» GOAL OF THE EXERCISE: Report each line of the material that contains the word "from". Case counts.

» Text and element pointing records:

---

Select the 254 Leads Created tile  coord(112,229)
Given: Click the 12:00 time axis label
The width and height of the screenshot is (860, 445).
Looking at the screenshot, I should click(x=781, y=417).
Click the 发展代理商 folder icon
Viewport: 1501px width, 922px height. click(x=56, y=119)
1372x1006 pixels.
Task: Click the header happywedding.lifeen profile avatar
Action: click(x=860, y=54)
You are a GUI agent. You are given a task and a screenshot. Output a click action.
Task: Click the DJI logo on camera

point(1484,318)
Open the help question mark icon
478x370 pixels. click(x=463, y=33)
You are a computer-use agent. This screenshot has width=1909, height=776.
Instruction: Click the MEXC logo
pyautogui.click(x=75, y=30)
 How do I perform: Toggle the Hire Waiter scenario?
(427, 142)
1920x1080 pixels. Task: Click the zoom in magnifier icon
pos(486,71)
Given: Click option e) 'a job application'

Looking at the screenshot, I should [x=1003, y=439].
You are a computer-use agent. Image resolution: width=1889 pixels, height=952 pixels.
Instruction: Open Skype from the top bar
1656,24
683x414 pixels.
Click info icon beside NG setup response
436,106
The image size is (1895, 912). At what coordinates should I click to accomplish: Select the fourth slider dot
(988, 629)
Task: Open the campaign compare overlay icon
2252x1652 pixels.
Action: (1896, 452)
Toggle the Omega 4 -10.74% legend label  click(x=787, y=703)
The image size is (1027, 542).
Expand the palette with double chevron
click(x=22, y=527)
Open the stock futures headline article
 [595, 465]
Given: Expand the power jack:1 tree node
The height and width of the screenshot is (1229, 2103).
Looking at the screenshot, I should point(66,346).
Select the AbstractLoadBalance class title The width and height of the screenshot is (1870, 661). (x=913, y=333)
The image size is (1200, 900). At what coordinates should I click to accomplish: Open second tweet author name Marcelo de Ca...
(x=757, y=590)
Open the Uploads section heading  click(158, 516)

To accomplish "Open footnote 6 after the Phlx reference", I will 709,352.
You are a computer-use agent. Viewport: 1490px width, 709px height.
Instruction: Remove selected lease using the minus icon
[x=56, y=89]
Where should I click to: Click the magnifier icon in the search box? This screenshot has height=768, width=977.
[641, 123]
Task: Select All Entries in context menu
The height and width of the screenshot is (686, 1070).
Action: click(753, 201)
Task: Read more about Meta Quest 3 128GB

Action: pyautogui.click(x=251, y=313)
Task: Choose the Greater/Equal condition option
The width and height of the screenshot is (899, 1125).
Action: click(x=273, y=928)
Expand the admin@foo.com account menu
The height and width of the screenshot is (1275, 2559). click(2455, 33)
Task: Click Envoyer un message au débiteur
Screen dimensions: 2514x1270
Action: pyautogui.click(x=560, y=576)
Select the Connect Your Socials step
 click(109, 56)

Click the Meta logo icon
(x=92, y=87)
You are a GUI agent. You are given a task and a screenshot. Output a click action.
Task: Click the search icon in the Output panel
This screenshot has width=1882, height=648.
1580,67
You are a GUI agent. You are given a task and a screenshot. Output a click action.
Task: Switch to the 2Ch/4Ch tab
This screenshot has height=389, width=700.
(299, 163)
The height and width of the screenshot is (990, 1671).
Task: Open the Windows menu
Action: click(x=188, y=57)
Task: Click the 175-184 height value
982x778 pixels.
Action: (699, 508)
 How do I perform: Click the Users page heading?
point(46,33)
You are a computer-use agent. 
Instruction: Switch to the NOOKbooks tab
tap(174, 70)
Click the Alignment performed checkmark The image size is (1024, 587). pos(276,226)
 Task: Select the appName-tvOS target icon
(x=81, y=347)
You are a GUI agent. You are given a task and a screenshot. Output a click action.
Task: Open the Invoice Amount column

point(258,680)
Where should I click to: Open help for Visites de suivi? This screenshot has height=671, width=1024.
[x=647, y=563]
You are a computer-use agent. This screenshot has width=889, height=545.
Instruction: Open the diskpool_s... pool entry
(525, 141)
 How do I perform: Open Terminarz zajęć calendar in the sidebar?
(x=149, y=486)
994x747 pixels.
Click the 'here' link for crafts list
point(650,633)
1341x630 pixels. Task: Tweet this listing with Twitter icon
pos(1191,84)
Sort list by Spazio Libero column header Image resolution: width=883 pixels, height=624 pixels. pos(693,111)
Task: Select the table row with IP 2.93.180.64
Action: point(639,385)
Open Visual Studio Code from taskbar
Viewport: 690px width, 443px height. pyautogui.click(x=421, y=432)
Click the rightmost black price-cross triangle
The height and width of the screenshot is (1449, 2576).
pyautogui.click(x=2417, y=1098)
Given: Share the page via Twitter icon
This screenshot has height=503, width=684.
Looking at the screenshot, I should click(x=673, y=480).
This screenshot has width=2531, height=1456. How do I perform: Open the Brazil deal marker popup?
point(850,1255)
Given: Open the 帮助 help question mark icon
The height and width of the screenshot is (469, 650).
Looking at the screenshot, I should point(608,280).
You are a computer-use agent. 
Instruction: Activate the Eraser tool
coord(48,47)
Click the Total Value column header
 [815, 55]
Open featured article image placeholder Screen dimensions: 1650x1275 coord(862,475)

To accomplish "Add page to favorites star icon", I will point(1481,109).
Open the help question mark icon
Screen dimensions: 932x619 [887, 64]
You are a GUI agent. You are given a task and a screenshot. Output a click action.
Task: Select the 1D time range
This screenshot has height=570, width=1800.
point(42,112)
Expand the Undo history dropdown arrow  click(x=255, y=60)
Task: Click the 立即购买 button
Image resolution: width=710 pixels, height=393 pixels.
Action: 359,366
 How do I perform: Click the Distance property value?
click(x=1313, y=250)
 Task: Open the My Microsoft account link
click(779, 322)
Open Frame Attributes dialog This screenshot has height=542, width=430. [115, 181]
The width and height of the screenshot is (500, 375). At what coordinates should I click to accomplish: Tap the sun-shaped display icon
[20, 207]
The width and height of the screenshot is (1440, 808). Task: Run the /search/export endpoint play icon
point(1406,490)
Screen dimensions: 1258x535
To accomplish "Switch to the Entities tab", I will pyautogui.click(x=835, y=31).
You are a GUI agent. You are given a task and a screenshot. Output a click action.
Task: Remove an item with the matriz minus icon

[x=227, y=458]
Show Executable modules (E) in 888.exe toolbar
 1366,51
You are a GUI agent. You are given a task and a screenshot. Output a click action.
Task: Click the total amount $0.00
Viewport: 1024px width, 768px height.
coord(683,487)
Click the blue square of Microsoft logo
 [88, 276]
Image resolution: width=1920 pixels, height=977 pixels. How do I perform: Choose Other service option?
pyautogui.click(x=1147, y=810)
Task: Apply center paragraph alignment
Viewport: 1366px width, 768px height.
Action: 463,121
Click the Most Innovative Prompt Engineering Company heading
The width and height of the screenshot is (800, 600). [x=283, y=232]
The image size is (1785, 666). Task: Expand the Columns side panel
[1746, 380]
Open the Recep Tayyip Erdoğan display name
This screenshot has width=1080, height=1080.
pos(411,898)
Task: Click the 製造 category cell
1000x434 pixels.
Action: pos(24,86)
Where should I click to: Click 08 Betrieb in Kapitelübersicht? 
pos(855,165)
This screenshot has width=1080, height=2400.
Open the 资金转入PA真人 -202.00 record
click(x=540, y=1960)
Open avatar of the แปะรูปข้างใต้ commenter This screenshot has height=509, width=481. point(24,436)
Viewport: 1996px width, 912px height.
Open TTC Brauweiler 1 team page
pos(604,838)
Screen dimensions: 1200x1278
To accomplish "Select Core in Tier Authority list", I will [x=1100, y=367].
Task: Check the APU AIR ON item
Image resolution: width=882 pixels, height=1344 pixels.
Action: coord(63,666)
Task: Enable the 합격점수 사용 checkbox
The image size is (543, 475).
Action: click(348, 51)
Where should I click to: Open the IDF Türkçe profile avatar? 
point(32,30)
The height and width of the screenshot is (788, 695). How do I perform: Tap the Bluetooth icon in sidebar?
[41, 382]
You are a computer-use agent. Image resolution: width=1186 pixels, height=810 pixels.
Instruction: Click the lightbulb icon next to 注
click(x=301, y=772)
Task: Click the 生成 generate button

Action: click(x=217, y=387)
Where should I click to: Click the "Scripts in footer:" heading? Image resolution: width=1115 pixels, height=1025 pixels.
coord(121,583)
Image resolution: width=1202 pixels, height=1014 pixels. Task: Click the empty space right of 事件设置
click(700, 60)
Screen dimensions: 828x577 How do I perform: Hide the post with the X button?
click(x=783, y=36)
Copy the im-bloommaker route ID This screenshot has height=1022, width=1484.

---

» WORKED ANSWER:
Instruction: Open Skype from the top bar
Open Visual Studio Code from taskbar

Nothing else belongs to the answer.